ClickHouse is the recommended production sink. It handles event-type routing, per-table batching, concurrent flushes, and retry logic. The query engine connects directly to ClickHouse for analytics. Disk sinks are for local file storage. Use disk_binary for high-throughput archival with optional LZ4 compression, or disk_plaintext for human-readable logs you can grep and tail. Parquet is for data warehousing.
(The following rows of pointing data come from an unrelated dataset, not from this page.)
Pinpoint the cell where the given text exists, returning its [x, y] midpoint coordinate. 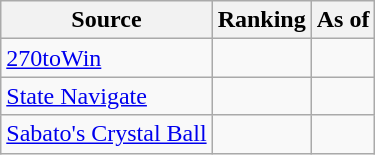
Sabato's Crystal Ball [106, 134]
As of [343, 20]
Ranking [262, 20]
270toWin [106, 58]
Source [106, 20]
State Navigate [106, 96]
Output the (X, Y) coordinate of the center of the cell containing the given text.  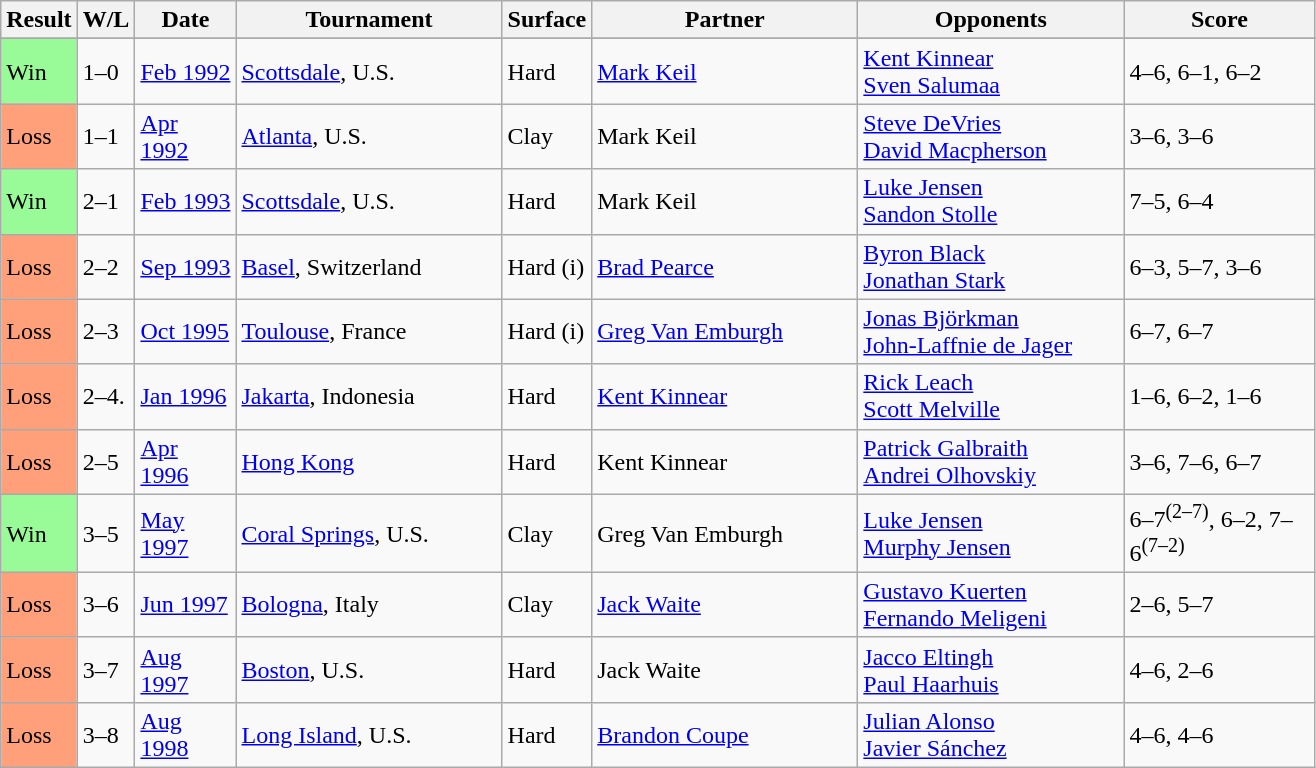
Rick Leach Scott Melville (991, 396)
Feb 1993 (186, 202)
Toulouse, France (369, 332)
Atlanta, U.S. (369, 136)
Opponents (991, 20)
2–1 (106, 202)
7–5, 6–4 (1220, 202)
Boston, U.S. (369, 670)
Luke Jensen Sandon Stolle (991, 202)
Surface (547, 20)
May 1997 (186, 533)
2–4. (106, 396)
Result (39, 20)
3–5 (106, 533)
W/L (106, 20)
Luke Jensen Murphy Jensen (991, 533)
Hong Kong (369, 462)
Julian Alonso Javier Sánchez (991, 734)
Bologna, Italy (369, 604)
Jun 1997 (186, 604)
3–6, 3–6 (1220, 136)
Aug 1997 (186, 670)
1–1 (106, 136)
Aug 1998 (186, 734)
Apr 1992 (186, 136)
Score (1220, 20)
3–6 (106, 604)
Feb 1992 (186, 72)
Jacco Eltingh Paul Haarhuis (991, 670)
Gustavo Kuerten Fernando Meligeni (991, 604)
Brandon Coupe (725, 734)
Apr 1996 (186, 462)
Long Island, U.S. (369, 734)
Tournament (369, 20)
Jakarta, Indonesia (369, 396)
2–2 (106, 266)
Brad Pearce (725, 266)
4–6, 2–6 (1220, 670)
1–0 (106, 72)
Basel, Switzerland (369, 266)
Oct 1995 (186, 332)
Partner (725, 20)
2–3 (106, 332)
2–5 (106, 462)
3–7 (106, 670)
Steve DeVries David Macpherson (991, 136)
Jan 1996 (186, 396)
Sep 1993 (186, 266)
6–7(2–7), 6–2, 7–6(7–2) (1220, 533)
Coral Springs, U.S. (369, 533)
6–7, 6–7 (1220, 332)
Kent Kinnear Sven Salumaa (991, 72)
4–6, 4–6 (1220, 734)
Date (186, 20)
2–6, 5–7 (1220, 604)
4–6, 6–1, 6–2 (1220, 72)
3–8 (106, 734)
Byron Black Jonathan Stark (991, 266)
3–6, 7–6, 6–7 (1220, 462)
Patrick Galbraith Andrei Olhovskiy (991, 462)
Jonas Björkman John-Laffnie de Jager (991, 332)
1–6, 6–2, 1–6 (1220, 396)
6–3, 5–7, 3–6 (1220, 266)
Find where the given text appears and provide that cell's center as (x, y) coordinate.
Files are readable by Spark, DuckDB, Pandas, and Polars. Good for cold storage with excellent compression ratios. Arrow IPC is for hot data that needs frequent access. ~10x faster reads than Parquet, with zero-copy memory mapping. Ideal for real-time dashboards backed by Polars or DuckDB. Forwarder sends data to another Tell instance over TCP. Use this for edge-to-cloud deployments where edge nodes collect data and relay it to a central server.

Backpressure

If a sink can’t keep up, Tell drops batches for that sink rather than blocking the pipeline. Other sinks continue receiving data normally. Dropped batches are tracked in pipeline metrics — check tell status --metrics to spot sinks falling behind.

File rotation

Disk-based sinks (disk, Parquet, Arrow IPC) organize files by workspace and time:
{path}/{workspace_id}/{date}/{hour}/
Rotation can be hourly or daily. Disk sinks use atomic rotation to guarantee zero data loss during file switches.